Chevalier movie review: the erasure from history of this Caribbean-born maestro should make us all livid

Kelvin Harrison Jr is especially mesmerising when playing gifted characters whose multi-faceted brilliance can’t protect them from alienation, despair and anger (Waves; Monster; Luce). Excellent at mapping the limits of excellence, the 28 year-old American actor is again reliably compelling as the real-life 18th century marvel, violinist and composer Joseph Bologne, whose almost total erasure from history should make us all spit with rage.

In this playful biopic, winning, initially, is the name of the game. Jaunty Joseph – born in Guadeloupe, the illegitimate son of a Senegalese maid and plantation-owning Frenchman – is first seen having a violin play-off, in Paris, with a peevish Mozart, over whom our hero triumphs.

When he routs a foe during a fencing match, Bologne catches the eye of self-styled rebel Marie Antoinette (Lucy Boynton). It’s the queen who gives Joseph the title of Chevalier de Saint-Georges and indulges his desire to be in charge of the the Paris Opera, which leads to a fierce contest between Joseph and a rival composer, Christoph Willibald Gluck (Henry Lloyd-Hughes).

With yet another victory seemingly on the cards, Joseph even manages to score when it comes to true love, as he and Samara Weaving’s married, angel-voiced aristocrat, Marie Josephine, tumble happily into bed. It’s a wonderful world. Right?

The magic of Stefani Robinson’s script is that we have so many clues, from the start, that Joseph isn’t so much beating the system as propping it up. When he starts to lose, and to be viewed as a loser, his eyes are opened to the iniquities of pre-revolutionary France, not to mention the hypocrisy of his patron. Yes, Marie Antoinette can be progressive. But only when it suits her.

- - - -

**TASKS TO COMPLETE:**
#1 Answer these questions about the Chevalier review, each on its own line:
(a) Where was Joseph Bologne born?
(b) Which actor plays Marie Antoinette?
(c) Who wrote the film's script?
#2 Continue the Chevalier review after its final paragraph, keeping the same critical voice.
The data that follows has no connection to the Chevalier review.

**DATA EXTRACT:**
- - - -

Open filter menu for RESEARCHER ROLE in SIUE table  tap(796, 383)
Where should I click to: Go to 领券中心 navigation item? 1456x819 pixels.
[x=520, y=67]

- - - -

**RESULTS:**
#1
(a) Guadeloupe
(b) Lucy Boynton
(c) Stefani Robinson

#2
Lucy Boynton as Marie Antoinette (20th Century Studios All Rights Reserved.)

As a portrait of a thrillingly toxic friendship, Chevalier hits all the right notes. And if Boynton shines as the wily royal, Ronke Adekoluejo as Joseph’s salty, culturally proud mum, who suddenly shows up in Paris after the death of his father, and Minnie Driver as opera diva, La Guimard, ageing disgracefully and spiteful to boot, also manage to give their characters depth. Joseph, drilled into viewing all men as rivals, is wont to under-estimate older women. Big mistake.

Robinson and director Stephen Williams aren’t serving up a history lesson – Bologne almost certainly didn’t stick it to Mozart on stage; Joseph’s parents both joined him in Paris when he was nine. What’s being offered, instead is a woozy, and at times hallucinatory, portrait of a man forced to re-think what it means to belong.

Harrison Jr will also play Jean-Michel Basquiat in upcoming biopic, Samo Lives. More anguish. More excellence. Bring it on.